*Do this*:
Copy the material below word for word, leaving out the pictures.

*Extracted entries*:
● ● ● ●

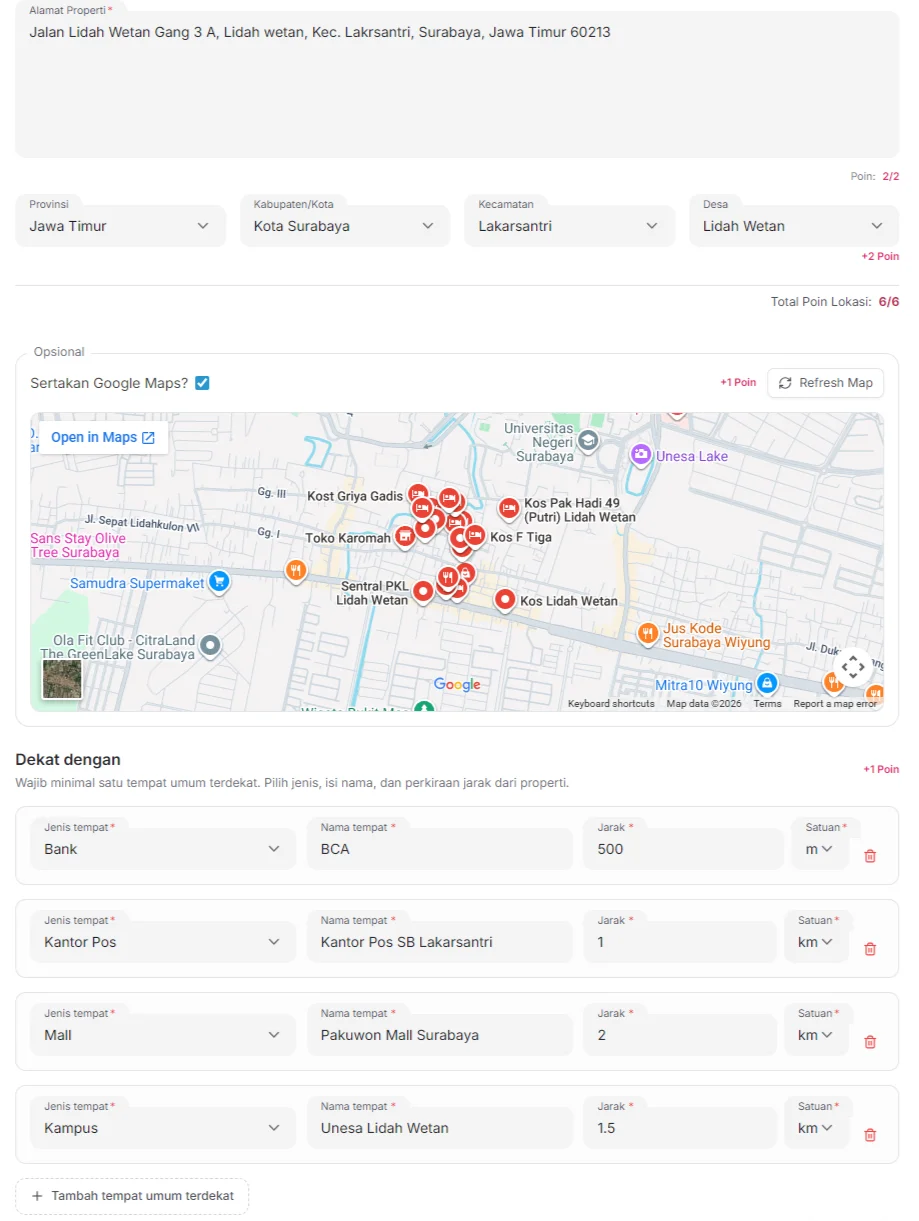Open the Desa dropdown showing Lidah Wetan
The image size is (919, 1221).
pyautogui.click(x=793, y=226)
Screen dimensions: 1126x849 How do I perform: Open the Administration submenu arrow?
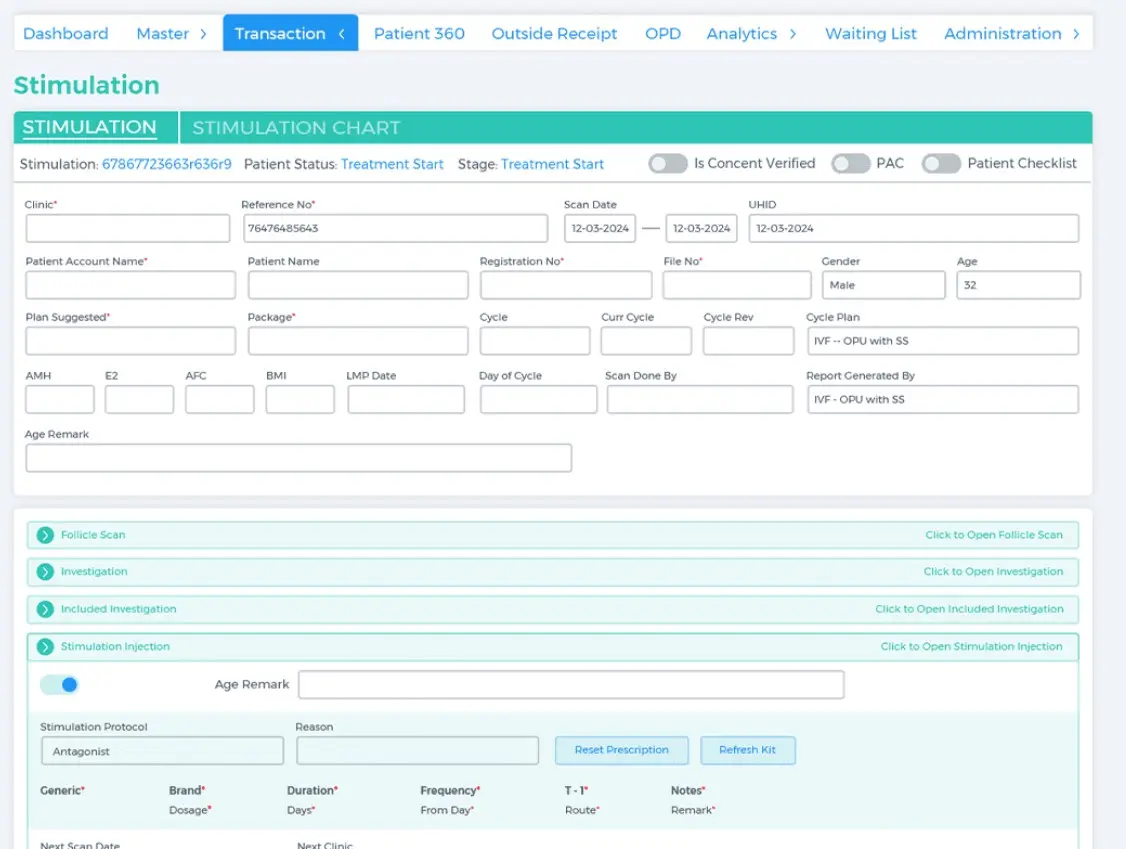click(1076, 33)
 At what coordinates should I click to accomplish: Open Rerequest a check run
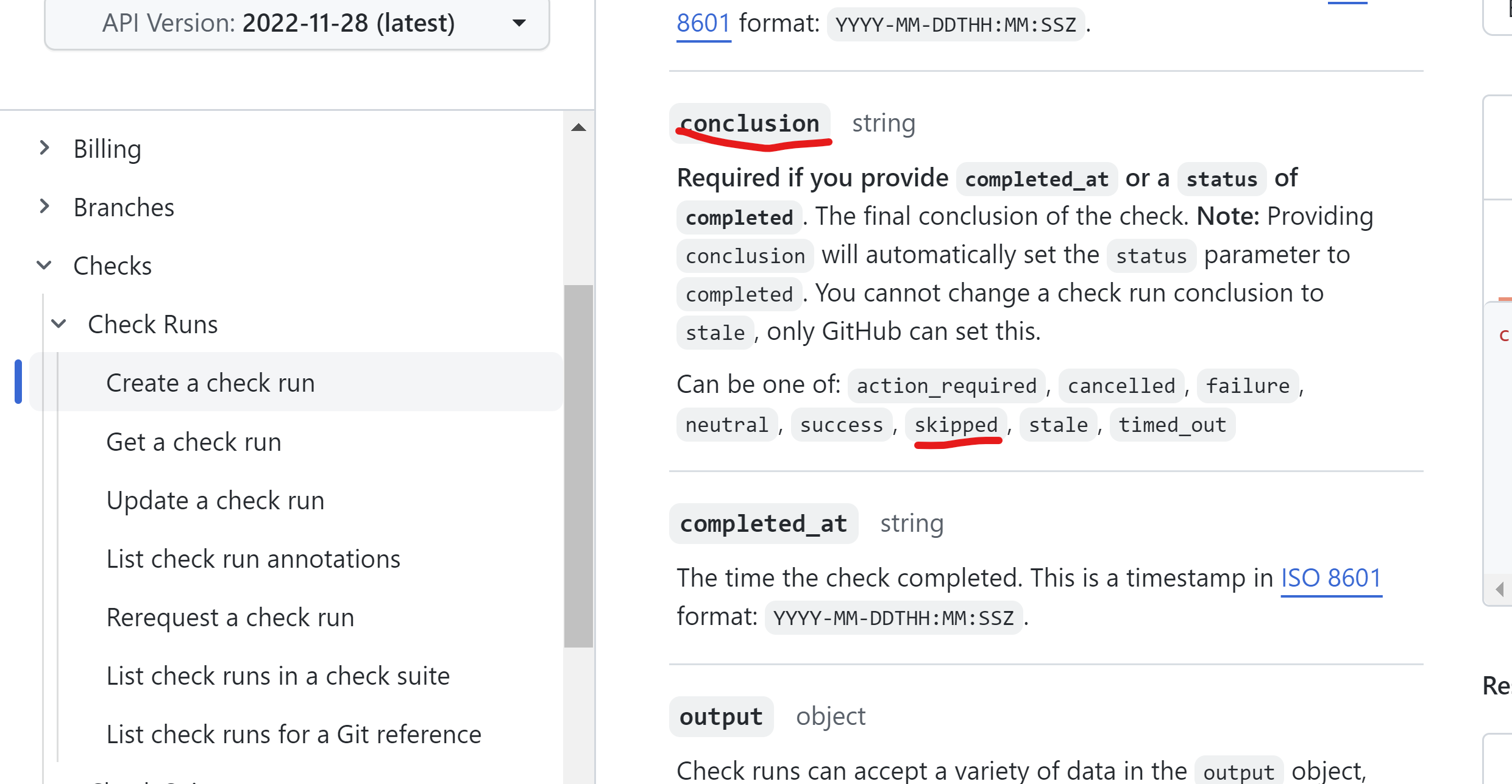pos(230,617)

● ● ● ●

*Solution for this exercise*:
Open the Desa dropdown showing Lidah Wetan
The image size is (919, 1221).
pyautogui.click(x=793, y=226)
Screen dimensions: 1126x849 How do I perform: Open the Administration submenu arrow?
click(1076, 33)
 At what coordinates should I click to accomplish: Open Rerequest a check run
pos(230,617)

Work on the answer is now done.